We have recently started converting our books for ePUB format, and, although we’ve not used all the following, these are the programs we looked at using to create the files. Although we are novices at ePUB creation, with a background in IT and in software development we are sufficiently familiar with using diverse tools, reading format specification, and writing CSS and html. If this list is a bit daunting then there are many many companies around who will convert your books (from various original formats) to ePUB for you.
Unfortunately this is now only available on a SaaS (Software as a Service – or ‘Cloud’) basis, and is pretty expensive. There is a free 30 day option however so if you only have one book, and a short timescale then this might be an option. There is also a month-by-month and other subscription models – but all pretty expensive. It is however one of the industry standard applications.
This is also now available as a SaaS application. This also has a free 30 day option. It is now at version 10, however version 9 is available on eBay. You need a licensed copy if you get one from there though as you’ll need to upgrade to at least version 9.2 to be able to export ePUB files, although upgrading to the latest version available would be best. This is another industry standard application, and is the one we chose to use – however it isn’t without it’s problems.
It has Cascading Style Sheets (CSS) setup for the ePUB to use. During the setup you see the standard default layout, and you can’t change how this appears or add new options. You can overwrite the default CSS files with your preferred layout however – it is a bit messy but it does, with a little patience, work in the end, and for the second and subsequent books is actually not too long to setup.
It allows you to add some metadata that is exported with the file, although it doesn’t allow setting all metadata fields that are possible.
This was a useable tool (at v 9.5.2), despite it’s inadequacies and we’re pleased we decided to persevere with it.
This is a donation funded application, and we found this extremely helpful. It allows you to look inside the ePUB, and display the contents. You can choose to see the html or the display format. Any amendments to the HTML are displayed immediately. It shows you all the metadata so you can add or remove items in that.
It also has two handily file checking tools: one FlightCrew lets you check the html, and the second is a link to the W3C website where the CSS files are validated.
An excellent tool, and if you know html very handy.

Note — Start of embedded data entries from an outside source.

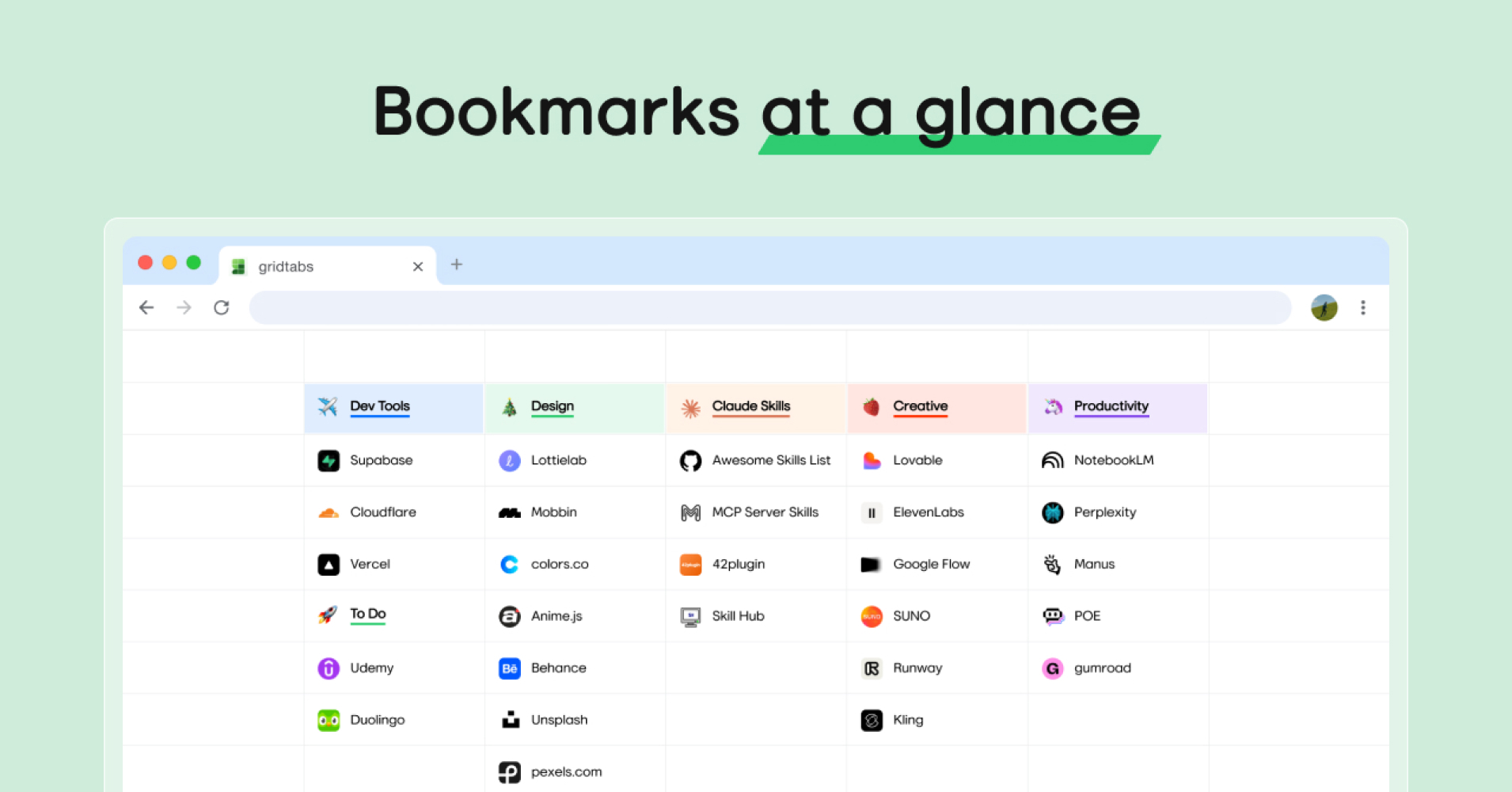Open the Kling bookmark icon
Screen dimensions: 1512x792
(872, 721)
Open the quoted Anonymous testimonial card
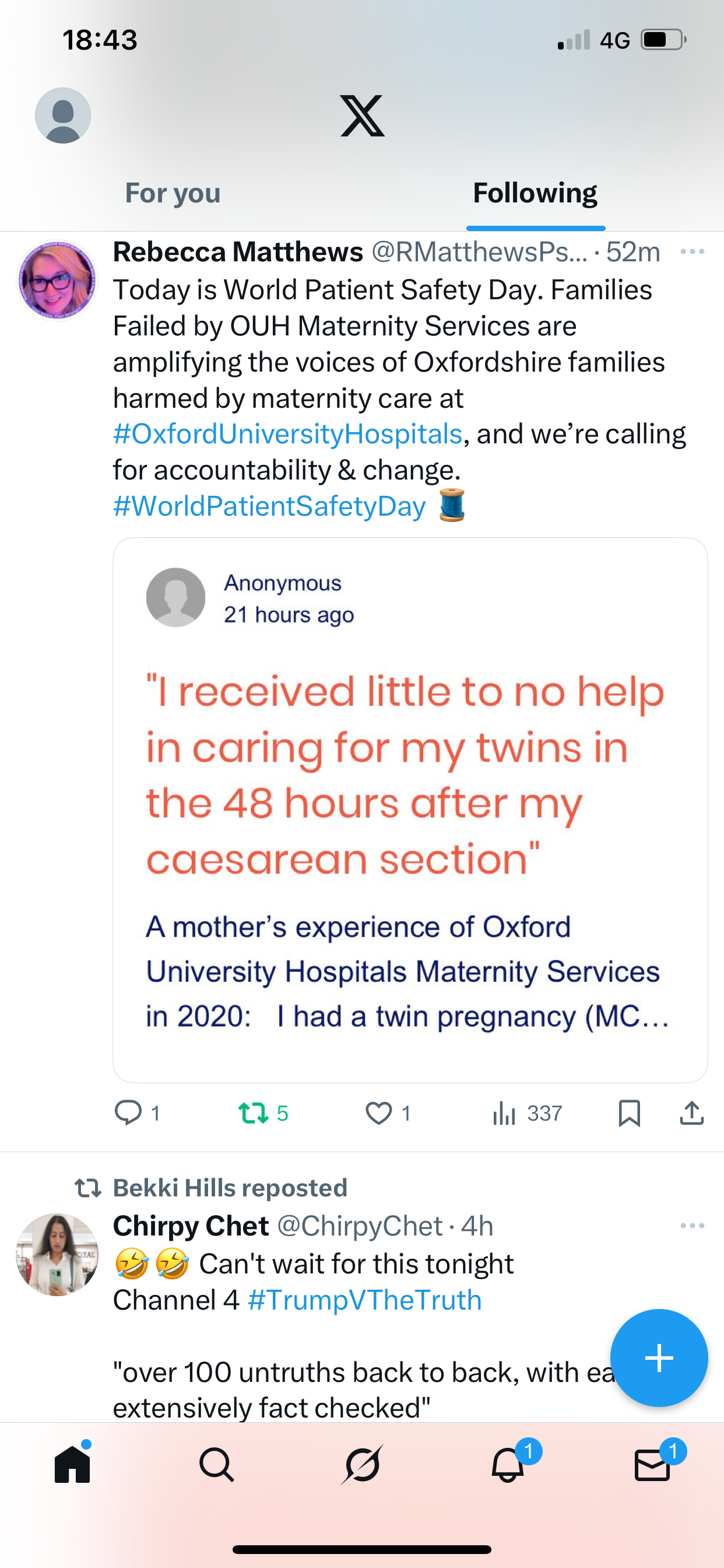The image size is (724, 1568). pyautogui.click(x=409, y=810)
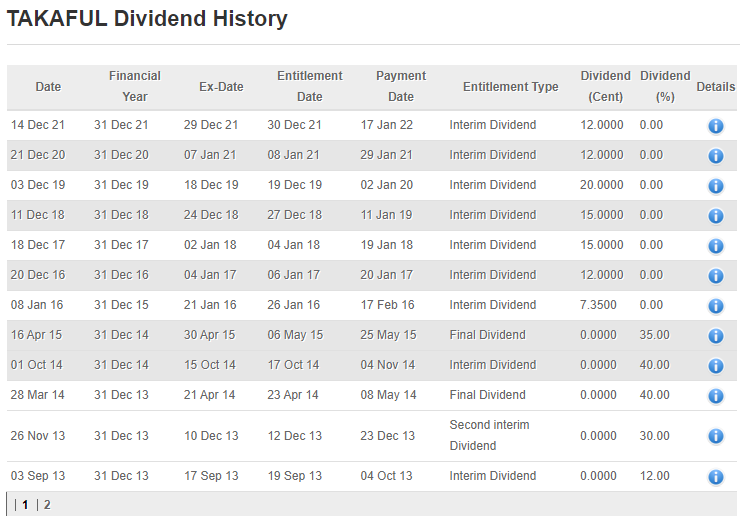
Task: Open details icon for 08 Jan 16 dividend
Action: (716, 306)
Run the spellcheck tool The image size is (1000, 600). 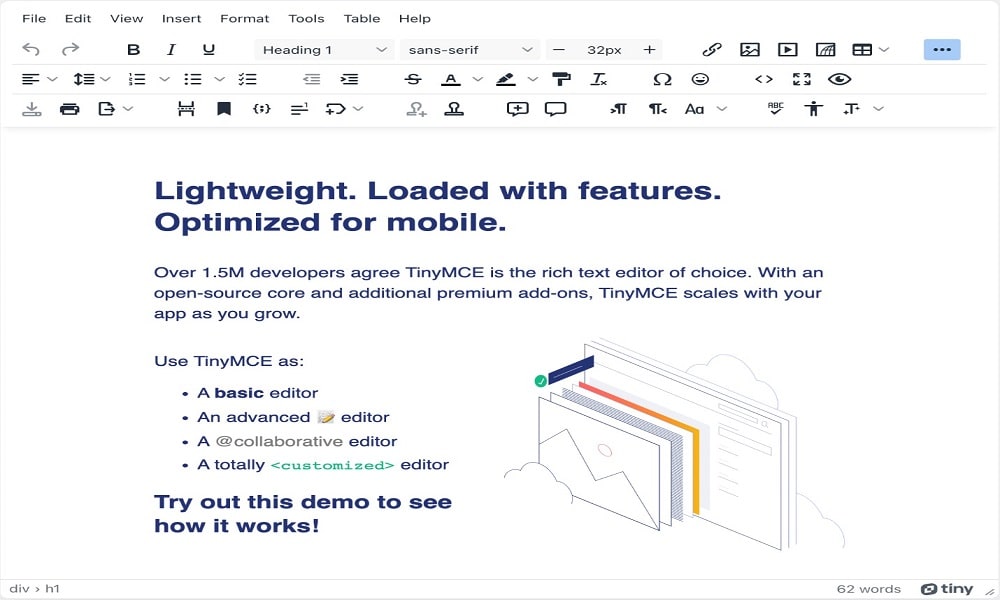[775, 109]
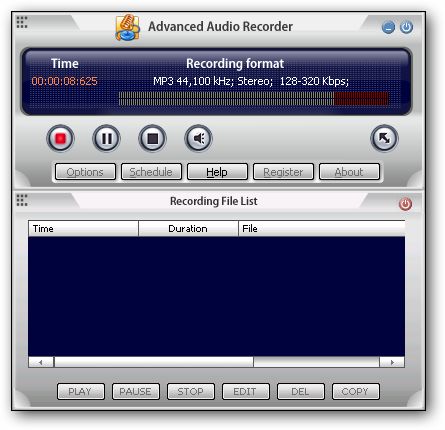Screen dimensions: 445x430
Task: Close file list with red power icon
Action: coord(405,204)
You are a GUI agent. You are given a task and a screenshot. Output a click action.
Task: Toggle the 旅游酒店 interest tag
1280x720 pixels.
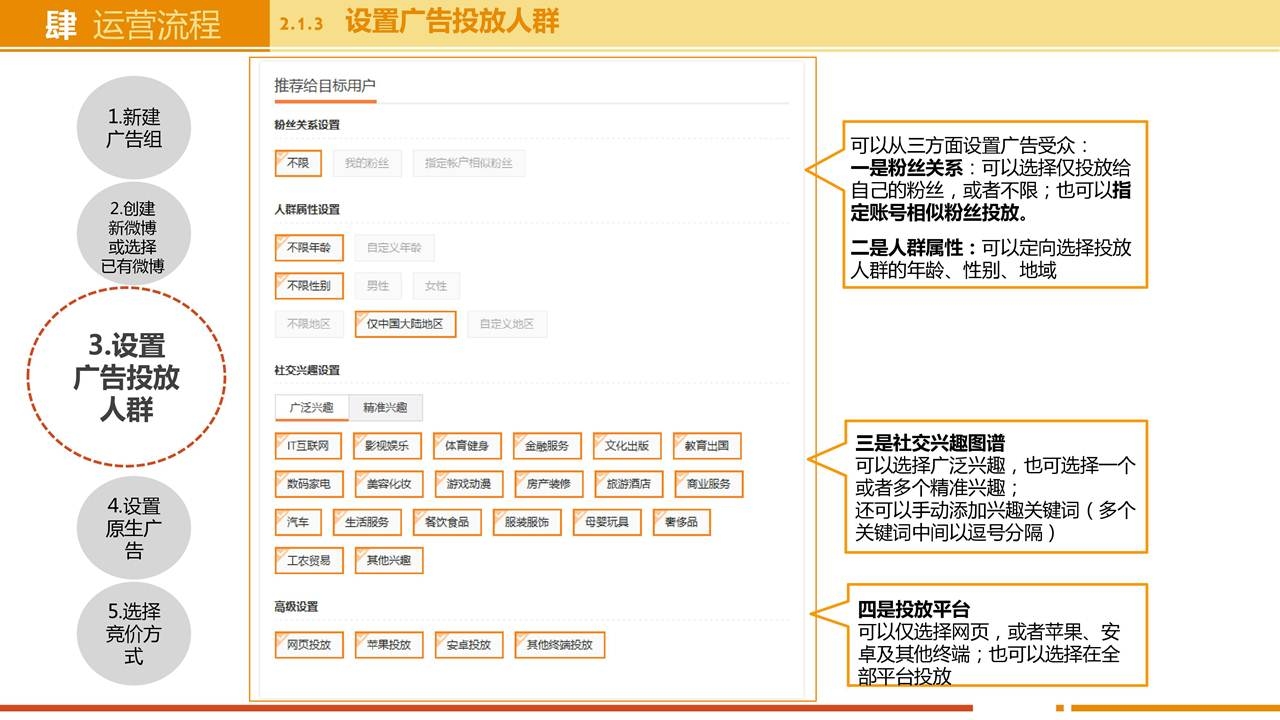[628, 484]
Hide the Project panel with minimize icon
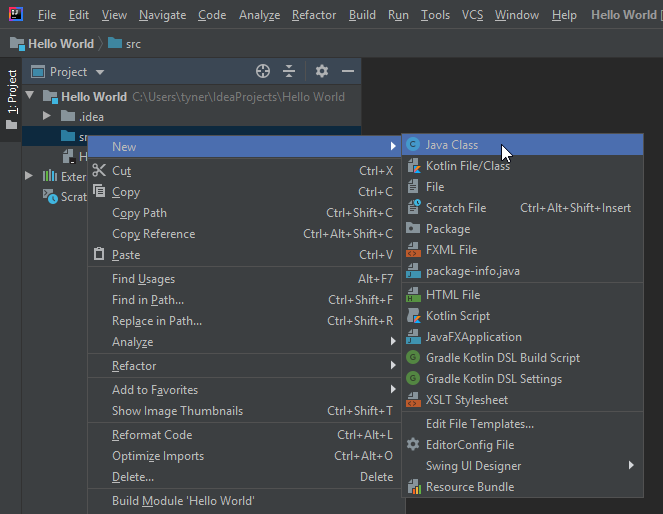The image size is (663, 514). pyautogui.click(x=348, y=71)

This is a donation funded application, and is excellent at converting between different eBook formats. We did a trial with a conversion from an html formatted book (from a MS Word export to filtered html) to an ePUB, and the files created are excellent. As it is a ‘free’ tool we were concerned that the resulting ePUB might be a bit ‘noisy’ , i.e. have a lot of unnecessary html – but the files it produces really are very clean and very good. It could also handle one situation that QuarkXpress didn’t get right (it rendered a space between two underlined words correctly, or how we wanted it anyway – where QuarkXpress lost the space, e.g. does this work).
This includes a number of tools that allow you to view eBooks, edit eBooks, to change the format, and to load to different devices. We have largely used it to view ebooks and to load them to different devices for testing.
If we’d reviewed the generated ePUB files before getting QuarkXpress we probably would have stuck with this tool. It is much simpler to use and generated a file first time that actually took us 6 or 7 attempts to get back to using the other tools.
This is an add-on to donation funded FireFox Mozilla. It lets you drag and drop the ePUB files into it and will render them for you into a displayed version. It is useful for testing the layout works.
This ePUB checker comes from the people writing the ePUB standards. It will tell you if you file complies with the ePUB2 or ePUB3 standard. If you are planning to use a website that is a distributor of the resulting ePUB, then you will need to have a ePUB file that passes the tests in this. Even if you load the ePUB file directly to some eRetailers then a prerequisite is often that the file must pass this checker – so it is worth checking the files yourself before loading them. If you have a lot of files to check then you can download the ePUBChecker and run it with a Java command, or just use the website link to browse to the file you want to check.
Although this is for Kindle formats rather than for ePUB, it is a useful final check that the file is ok. It will convert the ePUB into the required format depending upon the device you want to check it in, and will show you the format of the ePUB book as it will appear on different Kindle devices.
There are other free eReading programs that work on PCs, tablets and phones, and it is worthwhile trying the file out in a few as different readers render the html slightly differently and some settings don’t work in one but do work in others – you may need a combination of approaches to satisfy as many eReaders as possible.
A search for ‘ebook reader’ will find many tools, or ‘ebook reader yourdevicename’ will find ones for a particular device.
As the ePUB file extension is basically a .zip by another name, a file unzipping program like 7-zip is also useful.
This is where you can read more about the ePUB standards. It includes a list of the metadata fields that you can set, as well as the html that is in the standard, and the format of the different ePUB files.
Daisy standard also includes other metadata values possible; it gives information on making ebooks more accessible.